╭─ DATASET

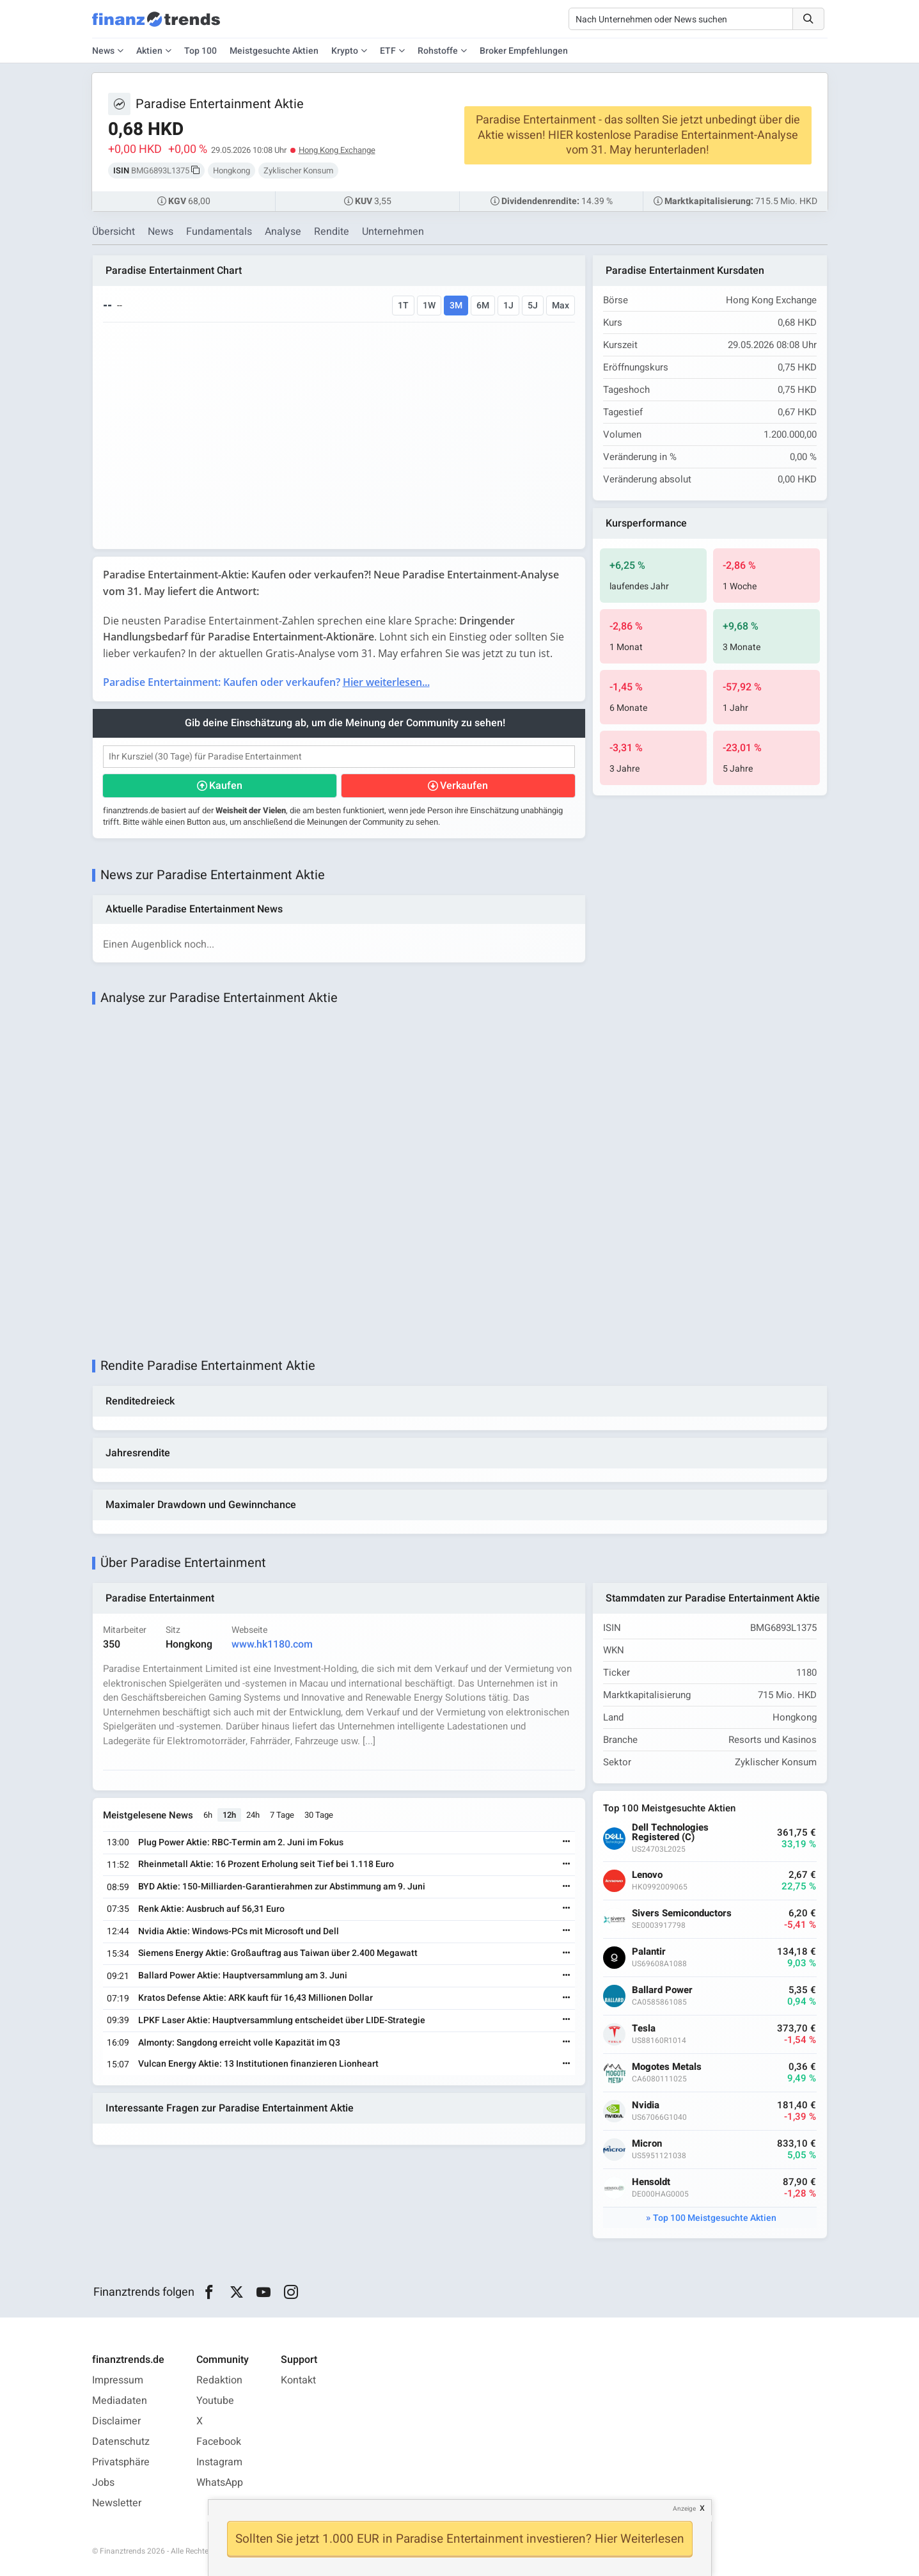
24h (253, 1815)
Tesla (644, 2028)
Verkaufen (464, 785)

╰─
╭─ DATASET

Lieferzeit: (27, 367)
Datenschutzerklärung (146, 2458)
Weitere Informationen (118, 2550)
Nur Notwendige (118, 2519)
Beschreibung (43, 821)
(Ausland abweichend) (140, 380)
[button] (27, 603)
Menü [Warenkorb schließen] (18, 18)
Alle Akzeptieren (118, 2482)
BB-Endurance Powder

╰─

DIRECTIONS FOR THIS TASK
Write out again the rows starting at the one containing "Beschreibung (43, 821)" and ending at the one containing "BB-Endurance Powder", replacing "Alle Akzeptieren" with "Alle Ablehnen" and leaving everything else unchanged.

RESPONSE TO THIS EXERCISE
Beschreibung (43, 821)
(Ausland abweichend) (140, 380)
[button] (27, 603)
Menü [Warenkorb schließen] (18, 18)
Alle Ablehnen (118, 2482)
BB-Endurance Powder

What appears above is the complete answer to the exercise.